Text and item location entries
########################################
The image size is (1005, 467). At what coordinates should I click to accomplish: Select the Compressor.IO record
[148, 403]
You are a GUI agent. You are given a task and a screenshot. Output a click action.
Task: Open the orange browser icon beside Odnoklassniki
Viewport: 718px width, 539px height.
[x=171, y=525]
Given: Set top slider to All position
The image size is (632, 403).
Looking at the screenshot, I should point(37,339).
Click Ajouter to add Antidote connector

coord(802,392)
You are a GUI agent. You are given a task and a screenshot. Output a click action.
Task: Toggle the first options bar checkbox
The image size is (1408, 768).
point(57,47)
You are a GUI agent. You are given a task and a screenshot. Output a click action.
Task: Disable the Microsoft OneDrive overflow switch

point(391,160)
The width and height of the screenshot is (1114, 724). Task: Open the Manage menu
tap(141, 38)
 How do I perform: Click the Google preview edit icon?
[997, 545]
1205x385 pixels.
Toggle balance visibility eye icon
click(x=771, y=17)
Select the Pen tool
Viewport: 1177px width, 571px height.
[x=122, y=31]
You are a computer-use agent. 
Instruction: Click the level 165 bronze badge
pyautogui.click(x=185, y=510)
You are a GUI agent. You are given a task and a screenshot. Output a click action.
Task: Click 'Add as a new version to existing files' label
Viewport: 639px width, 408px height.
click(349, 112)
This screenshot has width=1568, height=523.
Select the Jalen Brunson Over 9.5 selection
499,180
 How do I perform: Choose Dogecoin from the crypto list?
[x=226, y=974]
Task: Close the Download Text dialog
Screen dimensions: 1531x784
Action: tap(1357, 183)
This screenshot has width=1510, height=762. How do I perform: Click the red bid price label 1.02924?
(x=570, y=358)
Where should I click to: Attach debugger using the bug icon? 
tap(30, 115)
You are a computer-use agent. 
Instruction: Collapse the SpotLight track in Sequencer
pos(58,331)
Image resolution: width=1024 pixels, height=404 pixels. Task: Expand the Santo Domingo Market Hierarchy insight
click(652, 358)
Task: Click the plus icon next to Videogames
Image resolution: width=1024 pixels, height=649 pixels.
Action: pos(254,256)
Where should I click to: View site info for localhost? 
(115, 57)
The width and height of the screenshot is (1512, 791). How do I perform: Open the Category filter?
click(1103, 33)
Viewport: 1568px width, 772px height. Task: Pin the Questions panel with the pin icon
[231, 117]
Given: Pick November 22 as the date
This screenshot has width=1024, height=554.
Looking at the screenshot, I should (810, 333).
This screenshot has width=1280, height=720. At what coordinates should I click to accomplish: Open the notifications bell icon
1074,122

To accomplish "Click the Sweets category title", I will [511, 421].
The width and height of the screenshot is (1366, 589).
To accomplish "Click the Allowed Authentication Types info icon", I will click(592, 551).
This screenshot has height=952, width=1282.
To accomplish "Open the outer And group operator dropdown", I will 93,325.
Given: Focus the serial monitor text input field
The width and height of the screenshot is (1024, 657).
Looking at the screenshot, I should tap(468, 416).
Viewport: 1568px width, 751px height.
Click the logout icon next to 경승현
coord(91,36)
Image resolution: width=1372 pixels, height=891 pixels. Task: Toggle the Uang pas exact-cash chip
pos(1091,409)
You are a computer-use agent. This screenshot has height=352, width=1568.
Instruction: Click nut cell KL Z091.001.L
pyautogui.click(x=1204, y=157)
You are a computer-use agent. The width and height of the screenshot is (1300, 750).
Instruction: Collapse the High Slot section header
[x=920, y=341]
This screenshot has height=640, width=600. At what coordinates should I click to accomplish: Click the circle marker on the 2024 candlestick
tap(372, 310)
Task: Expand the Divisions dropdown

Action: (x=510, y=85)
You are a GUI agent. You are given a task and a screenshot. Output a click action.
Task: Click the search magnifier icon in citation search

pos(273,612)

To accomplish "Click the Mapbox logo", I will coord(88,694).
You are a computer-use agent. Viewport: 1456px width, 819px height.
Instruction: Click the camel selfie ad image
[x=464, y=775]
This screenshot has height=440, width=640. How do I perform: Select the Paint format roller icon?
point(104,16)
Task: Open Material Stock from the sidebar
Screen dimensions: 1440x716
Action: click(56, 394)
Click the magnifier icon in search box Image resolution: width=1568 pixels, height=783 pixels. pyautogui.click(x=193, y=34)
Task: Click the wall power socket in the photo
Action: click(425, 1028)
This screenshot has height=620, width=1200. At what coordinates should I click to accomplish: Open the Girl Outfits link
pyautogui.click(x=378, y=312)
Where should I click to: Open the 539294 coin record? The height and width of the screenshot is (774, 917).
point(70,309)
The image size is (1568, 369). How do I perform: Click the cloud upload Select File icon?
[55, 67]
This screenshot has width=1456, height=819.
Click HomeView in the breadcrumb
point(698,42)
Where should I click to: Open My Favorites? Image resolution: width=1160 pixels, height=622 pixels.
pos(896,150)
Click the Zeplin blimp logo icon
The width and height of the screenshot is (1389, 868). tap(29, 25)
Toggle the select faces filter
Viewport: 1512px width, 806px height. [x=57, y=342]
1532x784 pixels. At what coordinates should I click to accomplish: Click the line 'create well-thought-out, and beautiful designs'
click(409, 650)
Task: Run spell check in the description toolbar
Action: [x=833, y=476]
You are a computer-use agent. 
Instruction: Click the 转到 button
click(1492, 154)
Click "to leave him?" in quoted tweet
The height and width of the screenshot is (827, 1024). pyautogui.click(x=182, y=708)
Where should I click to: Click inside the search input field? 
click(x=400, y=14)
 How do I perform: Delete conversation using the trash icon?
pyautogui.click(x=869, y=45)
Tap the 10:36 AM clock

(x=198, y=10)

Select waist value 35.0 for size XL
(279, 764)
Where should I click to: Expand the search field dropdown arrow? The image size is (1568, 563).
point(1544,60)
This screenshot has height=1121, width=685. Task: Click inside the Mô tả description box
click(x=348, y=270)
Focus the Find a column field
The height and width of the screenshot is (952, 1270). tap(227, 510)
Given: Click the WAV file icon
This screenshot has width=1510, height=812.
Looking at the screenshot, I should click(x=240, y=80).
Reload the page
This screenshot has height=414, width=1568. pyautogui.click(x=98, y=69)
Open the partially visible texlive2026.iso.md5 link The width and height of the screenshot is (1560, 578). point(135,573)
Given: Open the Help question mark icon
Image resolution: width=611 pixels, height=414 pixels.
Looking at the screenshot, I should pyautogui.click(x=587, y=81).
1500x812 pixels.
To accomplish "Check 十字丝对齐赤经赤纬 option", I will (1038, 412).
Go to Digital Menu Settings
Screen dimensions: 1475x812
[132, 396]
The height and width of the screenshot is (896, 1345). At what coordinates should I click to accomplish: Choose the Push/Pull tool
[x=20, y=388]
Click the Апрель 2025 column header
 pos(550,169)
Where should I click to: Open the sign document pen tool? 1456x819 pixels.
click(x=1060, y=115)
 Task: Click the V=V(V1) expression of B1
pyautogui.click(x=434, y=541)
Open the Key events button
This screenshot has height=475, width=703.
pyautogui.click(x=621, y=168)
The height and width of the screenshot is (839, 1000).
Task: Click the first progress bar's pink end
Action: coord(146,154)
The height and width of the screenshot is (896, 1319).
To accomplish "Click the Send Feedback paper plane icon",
########################################
WHAT YOU HAVE TO DO:
Copy out the rows from the very first line down to the line containing "Action: pos(254,256)", keeping every line the same.

RESULT FOR THIS EXERCISE:
The image size is (1005, 467). At what coordinates should I click to accomplish: Select the Compressor.IO record
[148, 403]
You are a GUI agent. You are given a task and a screenshot. Output a click action.
Task: Open the orange browser icon beside Odnoklassniki
Viewport: 718px width, 539px height.
[x=171, y=525]
Given: Set top slider to All position
The image size is (632, 403).
Looking at the screenshot, I should point(37,339).
Click Ajouter to add Antidote connector

coord(802,392)
You are a GUI agent. You are given a task and a screenshot. Output a click action.
Task: Toggle the first options bar checkbox
The image size is (1408, 768).
point(57,47)
You are a GUI agent. You are given a task and a screenshot. Output a click action.
Task: Disable the Microsoft OneDrive overflow switch

point(391,160)
The width and height of the screenshot is (1114, 724). Task: Open the Manage menu
tap(141, 38)
 How do I perform: Click the Google preview edit icon?
[997, 545]
1205x385 pixels.
Toggle balance visibility eye icon
click(x=771, y=17)
Select the Pen tool
Viewport: 1177px width, 571px height.
[x=122, y=31]
You are a computer-use agent. 
Instruction: Click the level 165 bronze badge
pyautogui.click(x=185, y=510)
You are a GUI agent. You are given a task and a screenshot. Output a click action.
Task: Click 'Add as a new version to existing files' label
Viewport: 639px width, 408px height.
click(349, 112)
This screenshot has width=1568, height=523.
Select the Jalen Brunson Over 9.5 selection
499,180
 How do I perform: Choose Dogecoin from the crypto list?
[x=226, y=974]
Task: Close the Download Text dialog
Screen dimensions: 1531x784
Action: tap(1357, 183)
This screenshot has width=1510, height=762. How do I perform: Click the red bid price label 1.02924?
(x=570, y=358)
Where should I click to: Attach debugger using the bug icon? 
tap(30, 115)
You are a computer-use agent. 
Instruction: Collapse the SpotLight track in Sequencer
pos(58,331)
Image resolution: width=1024 pixels, height=404 pixels. Task: Expand the Santo Domingo Market Hierarchy insight
click(652, 358)
Task: Click the plus icon next to Videogames
Image resolution: width=1024 pixels, height=649 pixels.
Action: pos(254,256)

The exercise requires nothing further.